SHORT PROBLEM
Copy the listing below verbatim, beginning at the line that contains "Viewport: 1312px width, 924px height." and stopping after the line that contains "Looking at the screenshot, I should [x=1333, y=111].".

STORED ROWS
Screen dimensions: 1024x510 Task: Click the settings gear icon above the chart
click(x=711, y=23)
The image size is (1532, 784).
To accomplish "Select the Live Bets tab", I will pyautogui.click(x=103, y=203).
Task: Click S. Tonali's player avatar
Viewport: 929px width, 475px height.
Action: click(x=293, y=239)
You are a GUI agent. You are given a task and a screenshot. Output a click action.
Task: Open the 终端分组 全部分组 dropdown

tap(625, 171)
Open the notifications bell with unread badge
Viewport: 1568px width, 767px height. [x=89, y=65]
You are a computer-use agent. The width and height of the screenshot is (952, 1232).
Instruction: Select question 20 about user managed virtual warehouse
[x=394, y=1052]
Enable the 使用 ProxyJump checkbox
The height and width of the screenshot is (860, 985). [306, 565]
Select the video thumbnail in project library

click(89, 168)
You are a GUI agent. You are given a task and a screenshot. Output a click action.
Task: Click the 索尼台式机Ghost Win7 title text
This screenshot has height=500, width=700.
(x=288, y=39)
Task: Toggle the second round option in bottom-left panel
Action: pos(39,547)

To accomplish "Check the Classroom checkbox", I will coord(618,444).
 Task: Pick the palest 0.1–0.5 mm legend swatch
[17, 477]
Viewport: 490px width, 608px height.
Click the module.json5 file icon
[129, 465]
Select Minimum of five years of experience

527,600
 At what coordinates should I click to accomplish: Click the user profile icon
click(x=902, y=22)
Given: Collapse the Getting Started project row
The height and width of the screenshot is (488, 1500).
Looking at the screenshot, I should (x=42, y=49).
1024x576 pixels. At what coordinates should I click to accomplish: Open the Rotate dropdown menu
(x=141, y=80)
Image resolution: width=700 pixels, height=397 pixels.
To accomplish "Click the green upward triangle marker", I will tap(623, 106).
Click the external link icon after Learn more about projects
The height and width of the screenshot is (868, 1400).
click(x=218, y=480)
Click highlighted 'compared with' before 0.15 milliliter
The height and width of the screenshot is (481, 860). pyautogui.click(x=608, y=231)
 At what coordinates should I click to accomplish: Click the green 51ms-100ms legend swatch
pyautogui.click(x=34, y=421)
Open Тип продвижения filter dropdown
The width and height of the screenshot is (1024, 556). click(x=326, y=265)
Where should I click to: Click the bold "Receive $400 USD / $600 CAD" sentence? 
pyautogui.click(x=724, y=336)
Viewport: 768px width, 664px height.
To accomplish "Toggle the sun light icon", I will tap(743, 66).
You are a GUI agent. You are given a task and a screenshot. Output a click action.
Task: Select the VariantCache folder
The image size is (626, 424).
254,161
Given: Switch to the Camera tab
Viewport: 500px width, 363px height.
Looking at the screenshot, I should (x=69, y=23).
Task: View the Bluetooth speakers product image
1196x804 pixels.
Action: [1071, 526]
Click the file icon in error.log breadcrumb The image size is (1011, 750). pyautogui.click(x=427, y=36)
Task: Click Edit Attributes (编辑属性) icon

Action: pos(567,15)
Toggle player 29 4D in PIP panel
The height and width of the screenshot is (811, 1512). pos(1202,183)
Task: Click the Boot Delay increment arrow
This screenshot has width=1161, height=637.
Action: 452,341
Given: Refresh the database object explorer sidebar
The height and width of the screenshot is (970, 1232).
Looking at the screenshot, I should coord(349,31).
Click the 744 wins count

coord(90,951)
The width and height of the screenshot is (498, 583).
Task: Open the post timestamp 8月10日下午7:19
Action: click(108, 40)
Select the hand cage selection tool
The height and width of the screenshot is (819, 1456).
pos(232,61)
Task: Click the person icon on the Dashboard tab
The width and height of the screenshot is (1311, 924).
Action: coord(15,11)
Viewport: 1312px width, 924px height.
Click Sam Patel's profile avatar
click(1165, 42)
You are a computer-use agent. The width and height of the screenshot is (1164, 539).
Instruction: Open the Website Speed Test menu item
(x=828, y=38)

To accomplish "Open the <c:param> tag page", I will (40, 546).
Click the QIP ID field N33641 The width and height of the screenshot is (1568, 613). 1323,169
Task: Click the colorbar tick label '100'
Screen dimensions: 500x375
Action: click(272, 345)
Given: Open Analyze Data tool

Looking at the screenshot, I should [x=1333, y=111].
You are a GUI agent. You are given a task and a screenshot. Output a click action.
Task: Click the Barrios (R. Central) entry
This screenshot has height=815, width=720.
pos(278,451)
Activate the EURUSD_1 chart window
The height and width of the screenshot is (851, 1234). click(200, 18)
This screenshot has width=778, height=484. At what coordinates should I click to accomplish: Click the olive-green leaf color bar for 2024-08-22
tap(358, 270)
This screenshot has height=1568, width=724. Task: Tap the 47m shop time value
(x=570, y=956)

RESULT OF THE TASK
Viewport: 1312px width, 924px height.
Click Sam Patel's profile avatar
click(1165, 42)
You are a computer-use agent. The width and height of the screenshot is (1164, 539).
Instruction: Open the Website Speed Test menu item
(x=828, y=38)

To accomplish "Open the <c:param> tag page", I will (40, 546).
Click the QIP ID field N33641 The width and height of the screenshot is (1568, 613). 1323,169
Task: Click the colorbar tick label '100'
Screen dimensions: 500x375
Action: click(272, 345)
Given: Open Analyze Data tool

Looking at the screenshot, I should [x=1333, y=111].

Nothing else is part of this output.